Best Guest Dumbass Move:
A nice elderly gentleman once asked me to come over to help him determine why his Phals were losing leaves. When I got there, he told me he was perplexed by the Phals' poor health. After all, he conscientiously added water to the crown of the plant daily, just like you would for a bromiliad!


----------



## bwester (Jun 13, 2006)

These are good yall, keep em coming.


----------



## streetmorrisart (Jun 13, 2006)

Um, I once had a roth too close to the window...one night there was a severe cold snap and, yup, frozen and then mush. I was very, very sad. Granted, it wasn't huge yet, but it was a wonderful cross.
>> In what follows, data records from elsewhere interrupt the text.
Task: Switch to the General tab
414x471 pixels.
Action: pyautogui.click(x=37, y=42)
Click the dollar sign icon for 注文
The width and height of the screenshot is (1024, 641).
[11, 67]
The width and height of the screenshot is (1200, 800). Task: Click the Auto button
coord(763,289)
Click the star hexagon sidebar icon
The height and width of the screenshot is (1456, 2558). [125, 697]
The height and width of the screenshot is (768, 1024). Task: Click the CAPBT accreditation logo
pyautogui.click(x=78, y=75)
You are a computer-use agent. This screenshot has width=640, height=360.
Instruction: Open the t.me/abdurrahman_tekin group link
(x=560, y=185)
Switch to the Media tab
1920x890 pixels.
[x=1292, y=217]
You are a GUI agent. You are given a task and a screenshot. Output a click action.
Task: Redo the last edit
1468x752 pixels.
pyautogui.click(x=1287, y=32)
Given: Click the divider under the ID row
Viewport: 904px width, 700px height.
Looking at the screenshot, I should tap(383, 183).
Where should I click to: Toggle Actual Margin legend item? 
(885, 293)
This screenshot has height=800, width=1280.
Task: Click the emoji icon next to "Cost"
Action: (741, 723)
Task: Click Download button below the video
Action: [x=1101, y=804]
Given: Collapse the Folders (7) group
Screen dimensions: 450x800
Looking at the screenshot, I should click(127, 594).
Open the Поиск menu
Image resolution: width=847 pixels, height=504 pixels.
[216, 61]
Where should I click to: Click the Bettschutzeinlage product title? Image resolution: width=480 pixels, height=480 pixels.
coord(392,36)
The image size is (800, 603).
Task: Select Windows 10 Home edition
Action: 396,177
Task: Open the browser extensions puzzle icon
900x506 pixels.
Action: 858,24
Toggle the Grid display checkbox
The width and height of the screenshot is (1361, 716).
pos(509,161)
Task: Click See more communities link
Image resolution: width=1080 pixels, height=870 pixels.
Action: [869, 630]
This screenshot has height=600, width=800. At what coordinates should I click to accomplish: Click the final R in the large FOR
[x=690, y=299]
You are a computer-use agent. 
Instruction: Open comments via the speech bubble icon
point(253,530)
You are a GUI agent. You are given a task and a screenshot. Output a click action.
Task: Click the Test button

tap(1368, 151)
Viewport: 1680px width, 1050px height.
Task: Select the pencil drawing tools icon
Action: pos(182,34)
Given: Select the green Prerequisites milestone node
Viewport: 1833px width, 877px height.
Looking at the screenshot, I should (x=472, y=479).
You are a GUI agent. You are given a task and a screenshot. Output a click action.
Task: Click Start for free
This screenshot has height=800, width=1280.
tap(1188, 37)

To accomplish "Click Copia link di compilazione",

I also (let's blame this one on the demon liquor) used those cornstarch-based peanuts at the bottom of paph pots. I caught site of the sticky, oozing crap coming out the bottoms before I'd made it through the table full of victims. (It also helped that one of my cats was playing with a peanut escapee and it was getting stuck to his mouth periodically...hard not to take note of that sight.)

Robin


----------



## Eric Muehlbauer (Jun 13, 2006)

Oh, the usual....not remembering to repot until the roots turn to mush....repotting a paph that happens to have a single healthy root and breaking it off...(a favorite of mine...)...or back in the days when I used bark, nearly wiping out my collection by using Rexius bark...(which my phrags actually loved) which had the most amazing ability to rot superfast, taking the roots with it...oh..and leaving splinters in your fingers during repotting...Take care, Eric


----------



## Marco (Jun 13, 2006)

Rick said:


> Breaking spikes are generally considered pretty dumbass and I've down that more than once (extra dumb).
> 
> The most recent event was when I went to staple a split seed capsule in a coffee filter and turned it upside down to get a better angle with the stapler. Lost almost all the seed.:sob:



Ok well I've had my dumbass share. I bought a Bllra Tahoma Glacier at a local nursery and ended up break the spike while watering  . I dunno maybe the "the spike was to tall excuse may work". Because it was fairly tall .But yeah I learned my lesson. Always carry the plant in front of you at all times!oke:

Rick - I would've loved to that "oh $#!7" look on your face when you finally realized. lol oke:


----------



## Eric Muehlbauer (Jun 14, 2006)

Its good when you can be the beneficiary of another's dumbass mistake...When I first bought the haynaldianum mentioned in another post, the guy at the plant shop accidentally cut off the top bud while wrapping it...I got it for $15......When I asked him how much the plant in the ashtray was, I got a blooming Brassavola cuculatta for $5....and both those plants are still with me after more than 20 years....Take care, Eric


----------



## orchids3 (Jun 15, 2006)

*Done dumb things too!*

Like the time I used Tri Sodium Phosphate on the plants instead of Epsom Salts - Had sterile pots but dead plants.


----------



## patrix (Nov 2, 2006)

*big pots mean big orchid plants*

Hello my name is Patrix and I am an overly large potter. It worked with house plants so my mistake was naive but honest, I have killed many orchids until I became enlightened and joined the AOS and a local orchid group. Now I have many giant empty pots, crypts and mausoleums for pinecones behind the greenhouse


----------



## NYEric (Nov 3, 2006)

I've killed more orchids than I can count but.. a few years ago I came up w/ the brilliant idea to put a tray full of nice Catt hybrids from World of Orchids on the roof [black roofing] w/ a green glame' mesh 'shade cloth' one summer day. Woo, fried, dyed, and layed to the side. It looked like they were barbequed! :sob:


----------